1) Only adjust focus when using a "local" monitor, meaning have a small LCD plugged directly into the camera. Buy a 5$ BNC Male-to-RCA Female adapter at Radio Shack and turn your kids portable DVD player into a local monitor by plugging the aux TV jack into the back of the camera, using the adapter.
2) Don't rely on someone else telling you that a camera is in focus from the console. No shouting or radios. It just won't work out well, and becomes rather frustrating.
3) Steer clear of using a computer and IP connection as a monitor, as the focus adjustments will be delayed and you risk losing resolution by being slightly out of focus.
4) Focus your cameras at night. If you buy a "true" day/night camera (meaning one that has a mechanical IR cut filter), then the night image will be slightly out of focus if you previously dialed in the focus during the day. This is called "focus shift". The effects of focus shift can be reduced by purchasing a lens made specifically for IR. Aspherical "IR" lenses are worth the extra money. Check out Tamron and Ikegami lenses for some good examples. Also, focusing at night allows you to avoid the glare of the sun on your monitor, if you don't have one of those nifty viewfinders that cup around your eye. I remember being up on a 30ft lift along the runway fence of a large international airport. The sun was beating down so bright that the poor LCD was barely viewable. We ended up having to go back and re-focus a few of the cameras at night simply because we lost some resolution due to the sun.
5)Adjust your BACK FOCUS ring first. Think of it as a course focus adjustment. Start by setting the ring to the middle position. Next adjust your zoom lens (If you're using an adjustable zoom lens), to about where it will be to capture the scene you want. Lock down the zoom ring. Now adjust the focus ring of the lens. Here is the tricky part: If you can focus your scene without turning the focus ring to the maximum one way or another, then the back focus is about right. If you have to turn the focus ring to one side all the way, just to focus the scene, then return to the backfocus and adjust slightly to compensate. The whole point it to adjust the back focus so it allows the lens focus to be near the middle position. All the lenses on your camera were designed to work best in their middle position. An extreme one way or another will cost you resolution. Believe me, after testing camera after camera on a waveform analyzer, I can tell you that you will lose resolution if your focus ring is maxed out one way or another. When you're done, the back focus should be slightly to one side or another, and the focus ring should also be adjusted slightly one side or another from center. As long as neither ring is extended to its max in either direction, you will be properly focused.
6) Don't over tighten your ring screws. This is especially a problem on dome lenses. If you tighten them down too much, it warps the lens housing ever so slightly and, again, you lose focus and resolution. Keep an eye on the monitor as you tighten the focus ring screws down. Make sure you don't see any focus shift.
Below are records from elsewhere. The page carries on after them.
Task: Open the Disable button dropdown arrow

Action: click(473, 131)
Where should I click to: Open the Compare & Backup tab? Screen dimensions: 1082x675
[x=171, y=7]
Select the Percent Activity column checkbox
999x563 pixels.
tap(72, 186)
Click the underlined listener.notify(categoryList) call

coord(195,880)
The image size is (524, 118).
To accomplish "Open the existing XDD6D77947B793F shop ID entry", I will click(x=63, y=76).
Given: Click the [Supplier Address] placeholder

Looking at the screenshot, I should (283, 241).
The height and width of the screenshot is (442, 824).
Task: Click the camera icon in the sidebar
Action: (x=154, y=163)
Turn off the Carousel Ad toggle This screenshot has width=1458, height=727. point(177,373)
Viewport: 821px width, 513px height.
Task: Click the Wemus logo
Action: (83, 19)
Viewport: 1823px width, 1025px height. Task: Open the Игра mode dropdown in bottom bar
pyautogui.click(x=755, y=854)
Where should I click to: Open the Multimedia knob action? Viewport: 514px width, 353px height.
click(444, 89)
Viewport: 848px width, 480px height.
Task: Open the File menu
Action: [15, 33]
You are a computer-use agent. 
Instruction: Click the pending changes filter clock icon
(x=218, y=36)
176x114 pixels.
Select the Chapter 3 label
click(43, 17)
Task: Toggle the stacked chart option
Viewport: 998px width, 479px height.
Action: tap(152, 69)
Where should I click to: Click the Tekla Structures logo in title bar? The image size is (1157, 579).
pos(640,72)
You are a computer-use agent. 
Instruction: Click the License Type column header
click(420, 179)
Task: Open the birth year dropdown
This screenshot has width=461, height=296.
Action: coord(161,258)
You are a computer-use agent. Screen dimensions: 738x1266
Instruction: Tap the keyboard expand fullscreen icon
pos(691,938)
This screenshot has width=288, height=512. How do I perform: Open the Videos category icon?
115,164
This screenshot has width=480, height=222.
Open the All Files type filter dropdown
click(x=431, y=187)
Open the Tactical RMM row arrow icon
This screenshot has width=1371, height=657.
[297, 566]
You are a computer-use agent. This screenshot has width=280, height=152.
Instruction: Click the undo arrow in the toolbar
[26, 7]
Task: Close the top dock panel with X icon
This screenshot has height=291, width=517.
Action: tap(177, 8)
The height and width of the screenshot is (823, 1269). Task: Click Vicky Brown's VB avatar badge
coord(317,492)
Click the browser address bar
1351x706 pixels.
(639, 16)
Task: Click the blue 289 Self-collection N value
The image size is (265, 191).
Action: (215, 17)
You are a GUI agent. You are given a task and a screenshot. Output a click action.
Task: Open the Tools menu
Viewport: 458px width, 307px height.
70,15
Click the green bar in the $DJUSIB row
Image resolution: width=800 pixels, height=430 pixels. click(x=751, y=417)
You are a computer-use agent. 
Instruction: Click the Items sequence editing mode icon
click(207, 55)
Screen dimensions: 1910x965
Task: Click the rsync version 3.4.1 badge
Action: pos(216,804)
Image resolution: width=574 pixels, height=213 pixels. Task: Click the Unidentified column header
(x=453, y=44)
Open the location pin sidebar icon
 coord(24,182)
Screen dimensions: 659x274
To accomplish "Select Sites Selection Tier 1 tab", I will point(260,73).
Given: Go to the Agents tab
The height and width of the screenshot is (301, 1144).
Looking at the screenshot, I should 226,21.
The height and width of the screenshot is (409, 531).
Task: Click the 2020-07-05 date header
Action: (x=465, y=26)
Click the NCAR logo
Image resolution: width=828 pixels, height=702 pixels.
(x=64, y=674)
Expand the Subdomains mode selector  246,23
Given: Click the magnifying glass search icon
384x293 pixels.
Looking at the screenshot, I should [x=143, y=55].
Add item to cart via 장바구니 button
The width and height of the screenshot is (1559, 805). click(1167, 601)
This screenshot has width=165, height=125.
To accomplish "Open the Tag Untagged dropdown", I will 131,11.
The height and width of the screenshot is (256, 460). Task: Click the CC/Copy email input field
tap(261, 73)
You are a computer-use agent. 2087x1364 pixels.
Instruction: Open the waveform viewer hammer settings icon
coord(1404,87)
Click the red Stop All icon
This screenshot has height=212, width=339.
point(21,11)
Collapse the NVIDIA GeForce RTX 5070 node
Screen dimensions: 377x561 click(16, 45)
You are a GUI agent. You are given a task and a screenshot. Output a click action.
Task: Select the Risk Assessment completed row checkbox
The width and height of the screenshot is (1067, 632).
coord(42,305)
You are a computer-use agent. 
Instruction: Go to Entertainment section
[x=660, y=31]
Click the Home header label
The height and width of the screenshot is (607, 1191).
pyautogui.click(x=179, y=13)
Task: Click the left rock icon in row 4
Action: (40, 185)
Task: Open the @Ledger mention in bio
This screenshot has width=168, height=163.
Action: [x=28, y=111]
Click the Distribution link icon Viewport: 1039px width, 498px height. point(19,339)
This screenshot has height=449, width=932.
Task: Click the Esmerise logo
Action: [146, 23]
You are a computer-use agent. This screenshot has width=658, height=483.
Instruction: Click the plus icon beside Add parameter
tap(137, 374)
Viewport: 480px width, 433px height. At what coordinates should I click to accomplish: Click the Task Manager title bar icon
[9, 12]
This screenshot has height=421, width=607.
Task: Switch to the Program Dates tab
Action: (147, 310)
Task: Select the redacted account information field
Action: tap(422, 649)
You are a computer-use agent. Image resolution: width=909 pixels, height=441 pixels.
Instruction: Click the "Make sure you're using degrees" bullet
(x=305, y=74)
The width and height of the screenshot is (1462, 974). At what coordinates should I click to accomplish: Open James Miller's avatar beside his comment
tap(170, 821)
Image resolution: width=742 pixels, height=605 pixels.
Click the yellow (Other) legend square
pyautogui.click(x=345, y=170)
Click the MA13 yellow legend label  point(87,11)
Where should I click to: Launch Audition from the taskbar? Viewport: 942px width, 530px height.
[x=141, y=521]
7) Finally, and most importantly, pick a good focus target. Look for something in your scene that has as much detail as possible. If you're pointed at a brick wall, concentrate on the lines between the bricks. If you're looking at a field, concentrate on the small blades of grass, or small twigs. Don't pick large objects with little detail, like clouds or water. Don't forget to keep the monitor plugged in until you absolutely have to close the housing and unplug it. This allows you to make sure the camera stays in focus while it is being mounted back in the housing, or while the outer dome is being screwed back on.